Banco Central do Brasil anunciou na segunda-feira (7 de ago.) seu plano de adotar uma moeda virtual até o ano de 2024. Esta contraparte digital do real brasileiro será chamada “Drex” e terá valor equivalente ao dinheiro físico atualmente em circulação.
De acordo com o banco, cada letra no termo “Drex” simboliza uma faceta distinta dessa ferramenta inovadora. O “D” significa “digital”, o “R” representa “real”, o “E” quer dizer “eletrônica”, enquanto o “X” incorpora modernidade e conectividade. Ele também ecoa a letra final de “Pix”, um sistema de pagamentos instantâneos instituído no Brasil em 2020.

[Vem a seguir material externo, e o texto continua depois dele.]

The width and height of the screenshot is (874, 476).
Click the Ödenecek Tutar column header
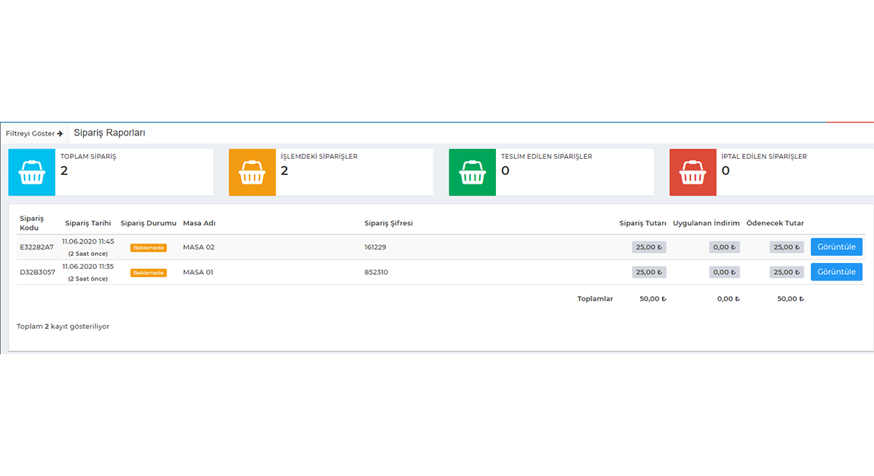[x=775, y=223]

Drex facilitará muito a vida dos brasileiros. “Esta solução, anteriormente referida como o ‘Real Digital’, estabelecerá um ambiente seguro e regulado, fomentando novos negócios e oferecendo uma via mais inclusiva para cidadãos e empreendedores aproveitarem as vantagens de uma economia digital”, disse o banco em comunicado.
Transações
Drex se diferencia das criptomoedas, que se caracterizam pela volatilidade de preço ligada à dinâmica de mercado. Drex, por outro lado, manterá um valor fixo equivalente ao real brasileiro. Cada 1 real corresponderá a 1 Drex. O Banco Central garantirá a estabilidade dessa moeda digital, divergindo das criptomoedas, que não contam com o respaldo de nenhuma autoridade monetária.

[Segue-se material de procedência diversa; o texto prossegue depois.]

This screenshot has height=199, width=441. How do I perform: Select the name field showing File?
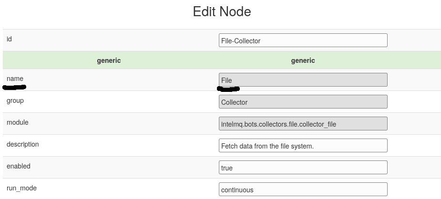[303, 80]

Destacando-se como uma moeda de atacado em vez de varejo, Drex não será acessada diretamente por titulares de contas individuais. Em vez disso, estará disponível por meio de carteiras virtuais conectadas a instituições de pagamento autorizadas, como bancos e intermediários financeiros. Os usuários depositarão moeda real nessas carteiras digitais, permitindo realizar transações com a versão digital da moeda.
Testes
Embora em fase de testes desde o início do ano, o real digital só deve estar disponível à população brasileira no final de 2024 ou início de 2025.